No, I don’t have COVID or another illness that is about to take me out. Yet.
No, I haven’t decided to give up blogging. AGMA is one of my “touchpoints of sanity” in the totally insane world that is 2020.
No, I’m not going into exile to escape what is sure to be a very rough time in the US over the next 4 months. Although I’m sorely tempted.
Son#1 and DIL will be going away by themselves for a well deserved long weekend to celebrate their 10th wedding anniversary.
Soooooo – AGMA and Hubs will be babysitting our 3 young grandchildren (ages 5, 3 and 14 months) for 3 days and nights by ourselves.
(Did I just shout?)
Well, that’s not entirely true. My DIL has a lovely young lady come over during the day Monday through Friday to help her with the kiddos. The kids adore their nanny and she loves them so it’s really a great arrangement.
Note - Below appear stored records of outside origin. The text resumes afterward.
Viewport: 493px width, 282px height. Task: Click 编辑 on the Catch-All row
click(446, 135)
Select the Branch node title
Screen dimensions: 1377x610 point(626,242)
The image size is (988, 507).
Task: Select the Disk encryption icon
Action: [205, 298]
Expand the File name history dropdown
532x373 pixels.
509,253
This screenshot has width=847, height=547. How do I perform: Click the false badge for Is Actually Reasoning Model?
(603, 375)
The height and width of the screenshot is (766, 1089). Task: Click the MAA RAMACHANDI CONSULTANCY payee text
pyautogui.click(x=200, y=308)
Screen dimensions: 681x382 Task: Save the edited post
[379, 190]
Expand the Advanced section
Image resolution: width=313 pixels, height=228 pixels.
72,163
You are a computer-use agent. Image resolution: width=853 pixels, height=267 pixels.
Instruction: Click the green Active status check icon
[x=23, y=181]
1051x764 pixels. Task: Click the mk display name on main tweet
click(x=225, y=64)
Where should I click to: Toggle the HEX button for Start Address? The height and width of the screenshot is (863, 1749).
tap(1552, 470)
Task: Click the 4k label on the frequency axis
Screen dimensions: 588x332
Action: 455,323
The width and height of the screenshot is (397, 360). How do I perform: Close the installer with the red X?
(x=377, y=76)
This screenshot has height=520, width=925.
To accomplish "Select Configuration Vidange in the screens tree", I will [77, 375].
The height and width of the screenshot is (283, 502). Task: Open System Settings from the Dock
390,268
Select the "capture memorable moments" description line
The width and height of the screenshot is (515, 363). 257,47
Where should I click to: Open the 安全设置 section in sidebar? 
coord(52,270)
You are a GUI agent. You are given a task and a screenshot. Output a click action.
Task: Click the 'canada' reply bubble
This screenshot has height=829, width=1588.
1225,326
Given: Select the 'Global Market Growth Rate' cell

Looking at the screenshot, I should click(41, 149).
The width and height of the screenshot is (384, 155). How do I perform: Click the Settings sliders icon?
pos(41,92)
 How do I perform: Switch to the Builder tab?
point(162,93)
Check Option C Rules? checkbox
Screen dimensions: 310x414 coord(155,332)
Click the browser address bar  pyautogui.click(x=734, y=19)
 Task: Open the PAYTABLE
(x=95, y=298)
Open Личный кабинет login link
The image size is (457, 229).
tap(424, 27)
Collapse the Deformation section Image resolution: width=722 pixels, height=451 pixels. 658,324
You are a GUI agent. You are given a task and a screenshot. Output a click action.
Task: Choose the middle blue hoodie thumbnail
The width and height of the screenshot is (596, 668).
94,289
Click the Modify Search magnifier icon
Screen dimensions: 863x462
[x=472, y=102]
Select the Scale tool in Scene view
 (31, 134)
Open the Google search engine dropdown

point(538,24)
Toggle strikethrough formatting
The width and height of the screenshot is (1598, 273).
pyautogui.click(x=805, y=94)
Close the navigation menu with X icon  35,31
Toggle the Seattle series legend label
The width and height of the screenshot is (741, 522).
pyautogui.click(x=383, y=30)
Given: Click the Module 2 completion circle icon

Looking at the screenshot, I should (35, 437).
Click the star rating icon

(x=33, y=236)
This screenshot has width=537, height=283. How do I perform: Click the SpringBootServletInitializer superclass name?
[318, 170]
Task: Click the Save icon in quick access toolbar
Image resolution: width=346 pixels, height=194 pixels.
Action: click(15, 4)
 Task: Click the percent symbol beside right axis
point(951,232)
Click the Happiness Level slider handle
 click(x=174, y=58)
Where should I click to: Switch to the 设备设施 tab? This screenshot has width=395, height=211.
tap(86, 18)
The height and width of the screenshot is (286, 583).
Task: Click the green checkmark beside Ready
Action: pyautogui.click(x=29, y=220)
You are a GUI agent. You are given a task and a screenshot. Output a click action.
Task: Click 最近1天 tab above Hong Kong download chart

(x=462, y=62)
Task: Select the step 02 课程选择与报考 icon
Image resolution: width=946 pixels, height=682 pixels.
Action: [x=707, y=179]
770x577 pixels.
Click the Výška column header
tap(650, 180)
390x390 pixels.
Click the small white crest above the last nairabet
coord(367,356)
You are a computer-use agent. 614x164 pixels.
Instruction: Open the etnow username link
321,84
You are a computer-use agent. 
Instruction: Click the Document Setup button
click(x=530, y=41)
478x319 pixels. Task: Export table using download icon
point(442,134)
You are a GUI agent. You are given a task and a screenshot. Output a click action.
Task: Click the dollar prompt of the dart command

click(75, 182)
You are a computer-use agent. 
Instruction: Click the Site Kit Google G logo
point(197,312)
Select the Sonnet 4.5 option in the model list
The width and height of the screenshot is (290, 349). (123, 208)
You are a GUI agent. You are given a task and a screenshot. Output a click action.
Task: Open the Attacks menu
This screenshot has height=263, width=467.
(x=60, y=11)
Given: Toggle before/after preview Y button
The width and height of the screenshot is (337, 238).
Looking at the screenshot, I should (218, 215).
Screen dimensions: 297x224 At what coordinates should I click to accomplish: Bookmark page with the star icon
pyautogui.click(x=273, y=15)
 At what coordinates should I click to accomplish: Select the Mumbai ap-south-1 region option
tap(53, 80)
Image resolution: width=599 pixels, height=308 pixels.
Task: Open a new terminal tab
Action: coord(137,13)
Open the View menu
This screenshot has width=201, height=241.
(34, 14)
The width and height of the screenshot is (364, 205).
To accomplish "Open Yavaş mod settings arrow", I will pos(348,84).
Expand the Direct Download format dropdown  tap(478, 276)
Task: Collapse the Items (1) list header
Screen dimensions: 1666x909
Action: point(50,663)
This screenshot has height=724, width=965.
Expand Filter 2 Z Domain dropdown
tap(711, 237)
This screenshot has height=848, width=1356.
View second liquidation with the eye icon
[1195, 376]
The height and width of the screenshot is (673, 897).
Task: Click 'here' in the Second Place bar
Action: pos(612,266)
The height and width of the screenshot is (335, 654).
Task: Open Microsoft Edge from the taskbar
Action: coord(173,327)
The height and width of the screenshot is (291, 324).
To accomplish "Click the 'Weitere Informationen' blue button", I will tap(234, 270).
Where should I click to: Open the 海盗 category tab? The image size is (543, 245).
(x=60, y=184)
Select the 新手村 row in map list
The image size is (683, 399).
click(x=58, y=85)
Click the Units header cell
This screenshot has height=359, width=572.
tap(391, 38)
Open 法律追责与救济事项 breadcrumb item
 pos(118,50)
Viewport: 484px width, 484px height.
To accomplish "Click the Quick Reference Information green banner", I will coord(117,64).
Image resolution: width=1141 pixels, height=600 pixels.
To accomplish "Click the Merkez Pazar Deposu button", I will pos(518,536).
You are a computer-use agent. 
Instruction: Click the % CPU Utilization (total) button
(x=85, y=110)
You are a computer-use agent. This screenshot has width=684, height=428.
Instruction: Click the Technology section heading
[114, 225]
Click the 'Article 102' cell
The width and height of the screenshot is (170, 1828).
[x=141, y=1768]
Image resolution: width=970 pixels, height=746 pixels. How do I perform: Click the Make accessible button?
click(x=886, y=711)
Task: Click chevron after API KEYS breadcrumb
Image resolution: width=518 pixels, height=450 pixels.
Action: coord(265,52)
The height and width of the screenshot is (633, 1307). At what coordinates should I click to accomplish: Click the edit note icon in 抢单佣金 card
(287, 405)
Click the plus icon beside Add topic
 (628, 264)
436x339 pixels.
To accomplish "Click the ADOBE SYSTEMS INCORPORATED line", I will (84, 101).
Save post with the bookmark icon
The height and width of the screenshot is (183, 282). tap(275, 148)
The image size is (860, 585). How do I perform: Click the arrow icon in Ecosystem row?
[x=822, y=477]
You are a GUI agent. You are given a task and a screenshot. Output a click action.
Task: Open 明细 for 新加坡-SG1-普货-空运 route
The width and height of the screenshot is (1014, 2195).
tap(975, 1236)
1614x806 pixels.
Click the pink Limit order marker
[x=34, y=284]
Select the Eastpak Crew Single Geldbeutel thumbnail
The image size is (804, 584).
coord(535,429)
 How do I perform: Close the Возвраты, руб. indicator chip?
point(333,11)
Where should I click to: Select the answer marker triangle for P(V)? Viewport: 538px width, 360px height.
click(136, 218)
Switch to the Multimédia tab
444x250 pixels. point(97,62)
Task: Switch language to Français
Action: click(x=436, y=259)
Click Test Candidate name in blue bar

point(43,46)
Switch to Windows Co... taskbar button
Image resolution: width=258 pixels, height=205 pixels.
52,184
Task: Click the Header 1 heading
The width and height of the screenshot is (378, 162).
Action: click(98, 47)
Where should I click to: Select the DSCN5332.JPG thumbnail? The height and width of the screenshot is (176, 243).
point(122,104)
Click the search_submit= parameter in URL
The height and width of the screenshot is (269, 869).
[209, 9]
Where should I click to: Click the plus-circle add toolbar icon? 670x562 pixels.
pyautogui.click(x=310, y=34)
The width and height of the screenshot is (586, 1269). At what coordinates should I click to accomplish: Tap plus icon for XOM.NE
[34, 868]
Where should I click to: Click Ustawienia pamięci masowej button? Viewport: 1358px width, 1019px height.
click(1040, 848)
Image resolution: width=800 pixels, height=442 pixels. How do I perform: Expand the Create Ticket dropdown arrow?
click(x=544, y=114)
Super nanny will be around to help us on Thursday and Friday into the early evening. But we’re going to be solo at night and on Saturday and part of the day on Sunday.
Oh the humanity!
I’m not entirely sure I’ll survive.
Please don’t get me wrong… AGMA loves my 3 grandchildren dearly.
We sold our house, put most of our earthly possessions in storage, and moved over 700 miles away to be closer to them. During a global pandemic. And (of course) brought lots of toys with us.
And the 3 grandchildren I have now are it. There are no additions on the horizon nor will there be.
Zip. Nada, Zilch.
Son#2 is more than happy being a life long bachelor and having to only care for 2 cats.
Son#1, the kiddo’s father, saw to it, surgically, that there will be no additional rug rats added to the brood soon after #3 came along last year. If you catch my drift…
So these 3 precious children are it. They are the legacy that AGMA will be leaving to world when the sand runs out of my hour glass. My chance to achieve immortality of sorts. The future of my DNA.
Plus they are just a cute and adorable and personable as they can be.
I love them more than words can say.
But that doesn’t necessarily mean I’m looking forward to spending a whole weekend with them. Alone. I mean, seriously?
There are a number of reasons for this:
- AGMA isn’t as spritely as I used to be (which wasn’t all that great to start with!) I get tired (translation = exhausted) trying to keep up with them.
- Hubs has a neurological condition that impairs his balance and mobility so this means that I will be doing all the “stair running” (they have 3 floors) and carrying of anybody or anything that may need carrying.
- We like to sleep at night. The kids don’t. The older ones often pile into their parent’s bed in the middle of the night. This is the very same bed that we will be sleeping in this weekend. It could be difficult to sleep with a foot in my stomach and an arm across my face or a squirmy 3 year old at my head.
- After 3 nights of interrupted sleep piled onto exhausting, stair running days, AGMA will not be somebody that anybody will want to be around for any length of time. Just sayin’…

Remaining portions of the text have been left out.